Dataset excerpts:
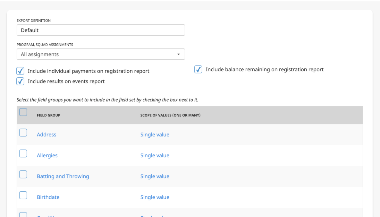Screen dimensions: 380x217
Task: Tick the Allergies field group checkbox
Action: [x=23, y=154]
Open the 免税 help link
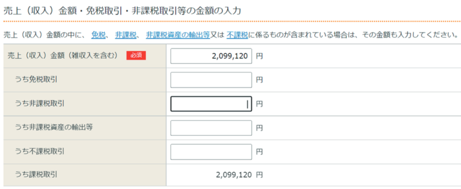The image size is (461, 189). tap(98, 35)
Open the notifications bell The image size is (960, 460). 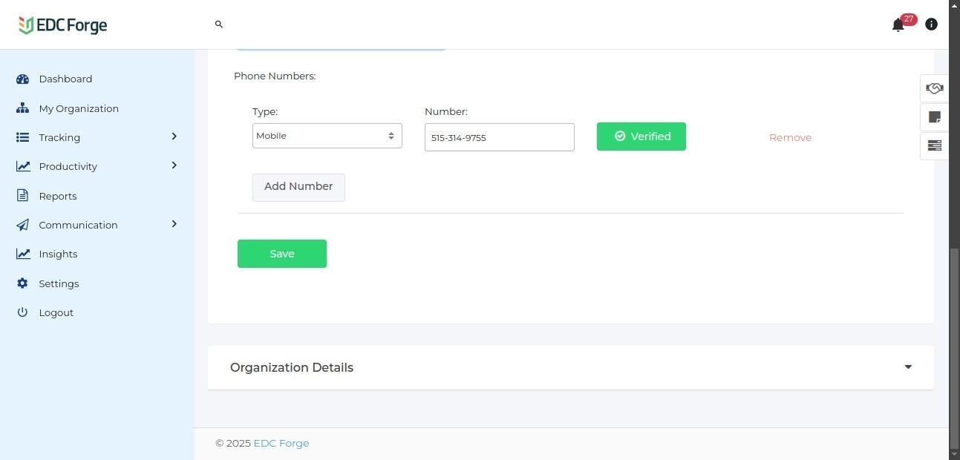(898, 25)
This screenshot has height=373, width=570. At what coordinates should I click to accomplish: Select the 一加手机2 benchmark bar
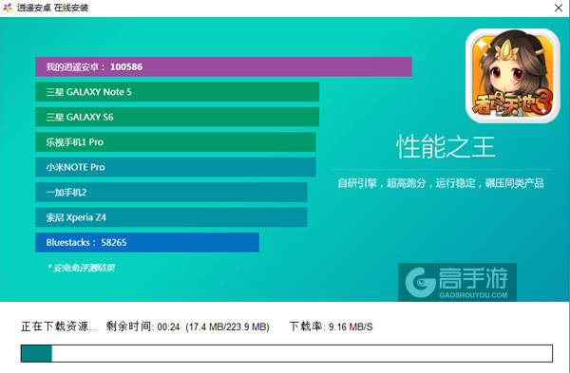point(171,192)
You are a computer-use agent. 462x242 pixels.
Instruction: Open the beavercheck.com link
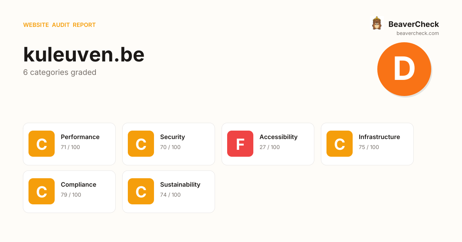click(417, 33)
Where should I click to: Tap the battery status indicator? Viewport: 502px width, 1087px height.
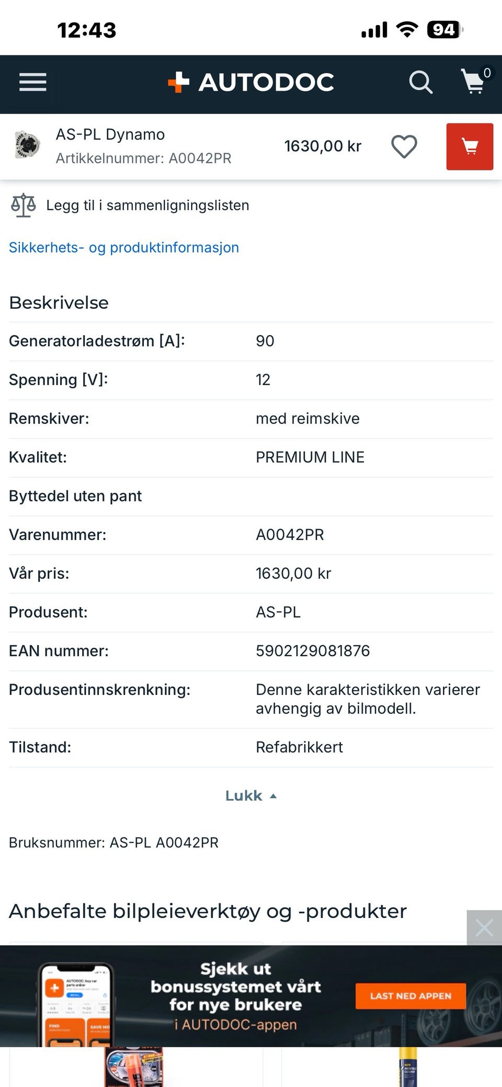click(x=445, y=30)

Description of the task:
Retype precisely, and only, the lines from the one holding "You are a computer-use agent. 462x242 pixels." through the final line of the data above, with the pictures omitted.

Result of the task:
You are a computer-use agent. 462x242 pixels.
Instruction: Open the beavercheck.com link
click(417, 33)
Where should I click to: Tap the battery status indicator? Viewport: 502px width, 1087px height.
click(x=445, y=30)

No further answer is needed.